The truth is no one wants to look back on photos of Halloween costumes past and remember the struggle — the last-minute late-night hours spent agonizing over having created a monster. Of course not; instead, you want to remember the trick-or-treating, the giggles (and maybe a few screams) and the inevitable candy hangover the morning after.
But you can still dive into DIY this Halloween — yes, even if sewing machines terrify you and the craftiest thing you’ve ever done was staple Beanie Babies to an umbrella for an “It’s raining cats and dogs” costume. We tapped the folks at Primary — experts in all things baby basics — for their tips on how to make silly-easy DIY Halloween costumes from stuff you already have.
Try focusing on a single color scheme that only needs a couple of extra decorative details or additional items to make a complete costume.
Just add ears
Looking to be a crazy creature? Easily create your look with some ears, a tail and a comfy, solid-colored top and bottom. It’s all about the attitude, anyway.
Use household items
If you don’t have a specific item you think you need to complete your costume, don’t fret! Chances are you have something lying around the house that will do the trick just as well. Angela Goleme, chief creative officer at Primary, has this advice: "Don't have a craft closet? (Who does?!) If you don't have card stock, use paper plates. Don't have Poly-fil? Use newspaper scraps or torn up tissue."
Ditch the headache
No one wants to be stuck with a heavy thing digging into their scalp all night. Make a hat or sweatshirt hood your cozy headpiece instead and get rid of that mask you can barely see out of. Then, "attach ears, horns, eyes, beaks or whatever else our creatures need to the hood with safety pins or fabric tape," suggests Goleme.
No sewing skills?
No problem. Use something that allows you to easily hide mistakes — like fabric tape, Velcro, hot glue or safety pins — costume-making magic. Pro tip from Primary: If your costume has hot glue strings all over it, blast it with a blow dryer and they will disappear.
Felt is fantastic
Felt is an amazing fabric that is cheap, light, comes in every color of the rainbow and is pretty easy to mold, cut, roll, bend and fold into whatever your heart desires. "From ears to tails to spots (and even rolled up to create 3-D ice cream sprinkles!), felt works equally well with hot glue and fabric tape," says Goleme.

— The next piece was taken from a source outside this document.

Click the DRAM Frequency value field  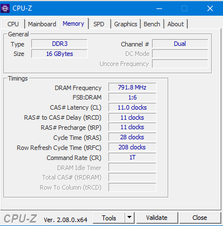pyautogui.click(x=132, y=87)
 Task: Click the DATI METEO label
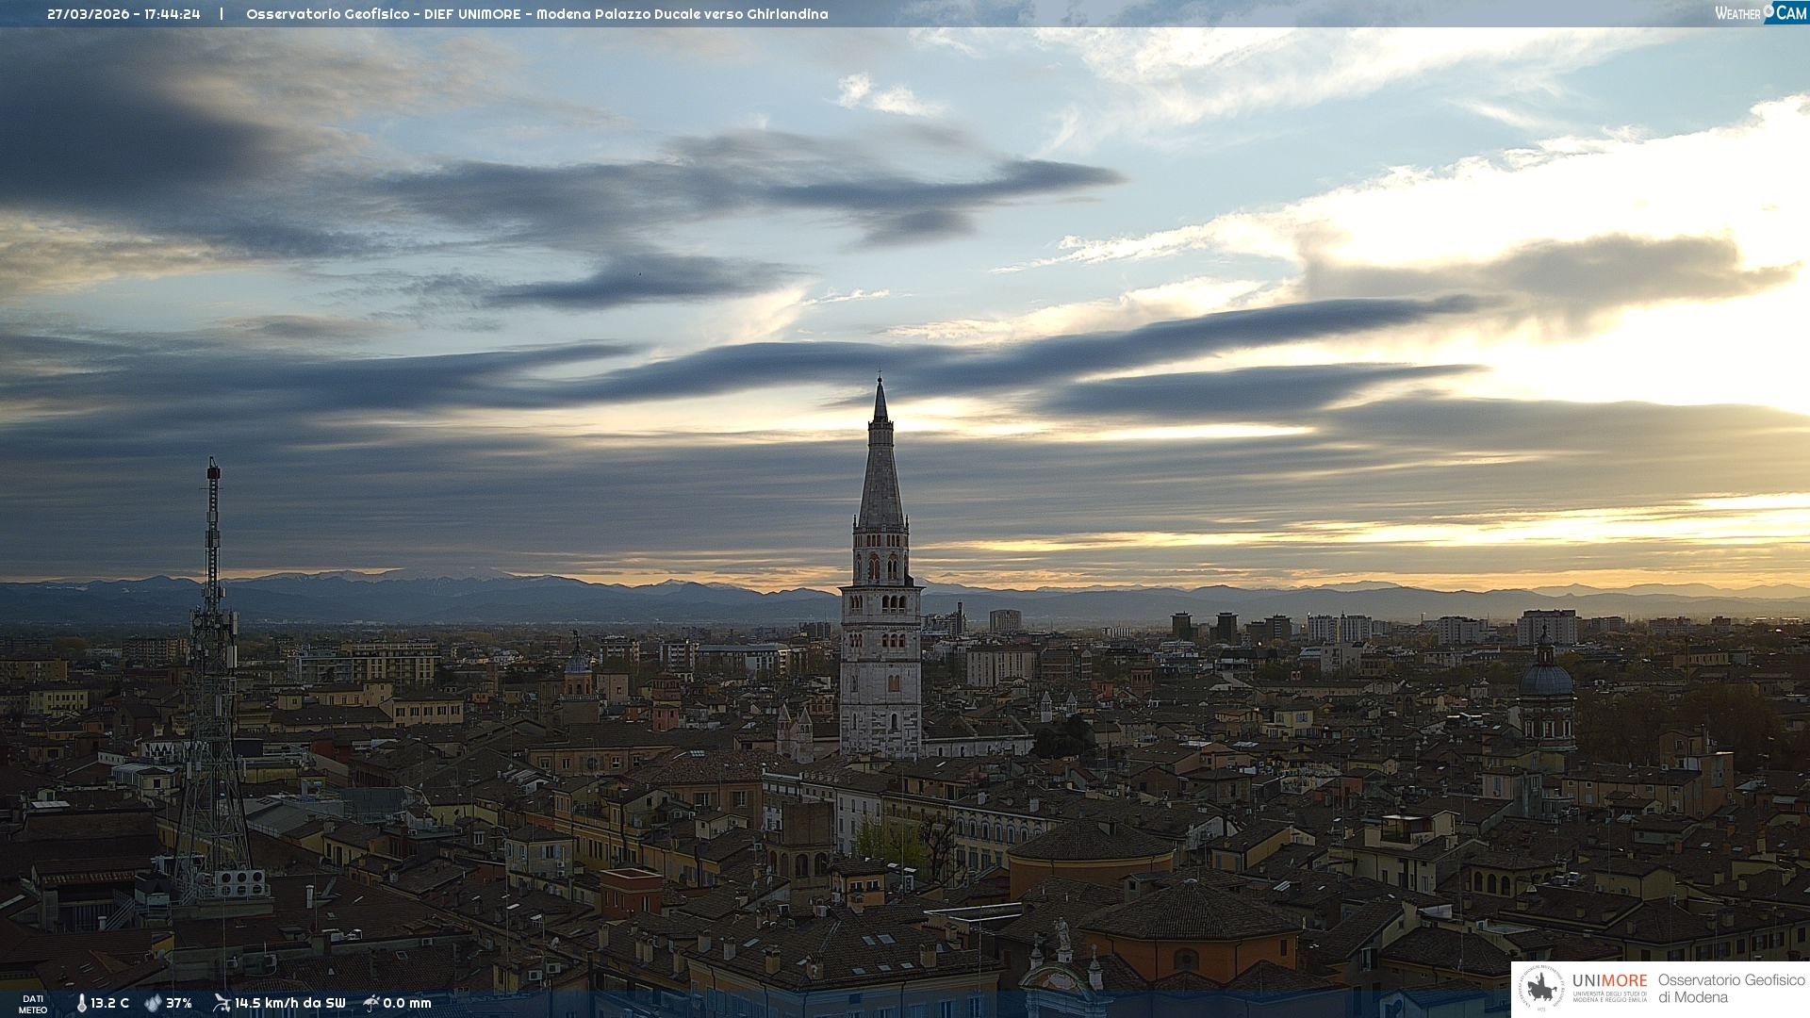point(33,1004)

Tape: Not just for fixing things
Use tape for creating incredible designs, stripes or patterns on your costume. There are so many different types of tape with amazing qualities — electrical tape, washi tape, duct tape — and they all come in a myriad of colors.
Your kitchen is your toolbox
Any shape you could possibly want is in your kitchen. Circles, triangles, ovals of all different sizes — just use cups and bowls for tracing. "And remember," suggests Goleme, "if you're cutting symmetrical shapes like a heart, fold fabric in half to trace and cut, which will ensure two even sides."

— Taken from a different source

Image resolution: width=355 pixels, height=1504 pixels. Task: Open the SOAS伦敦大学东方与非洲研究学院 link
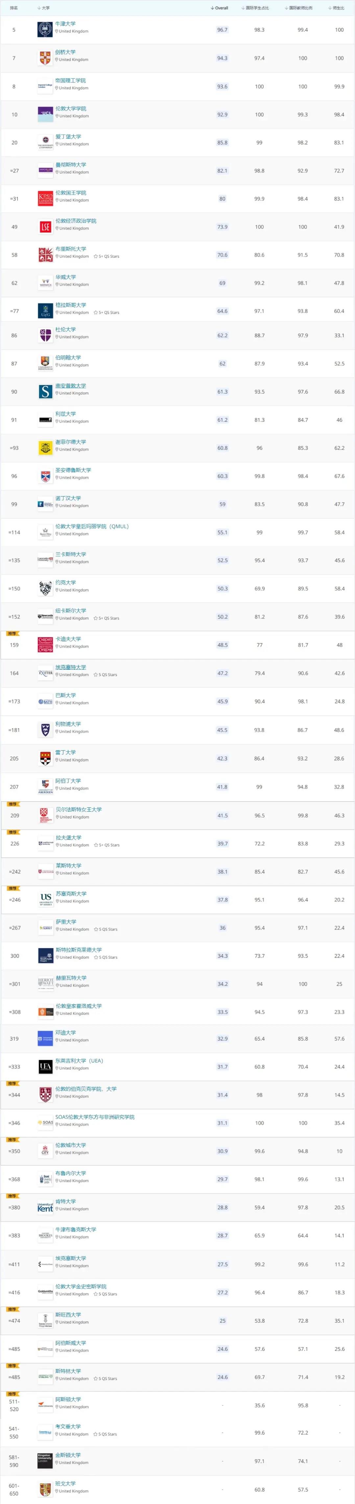(x=95, y=1117)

Don’t make things harder for yourself
Check out your local craft stores before diving into your project and spending all day cutting out 50 teeny-tiny stars for your flag costume. Look for pre-cut designs or shapes, which is a huge time-saver and will spare your hand hours of cramping.
Two heads are better than one
If you’re feeling defeated, if you accidentally glued your fingers together or if you're just in need of some fresh eyes to see just what your costume is missing or ask a family member or pal — or you can even call a costume hotline (yes, they exist). After all, Halloween is all about having fun, getting a little spooked and maybe eating too much candy. So don’t stress; just phone a friend.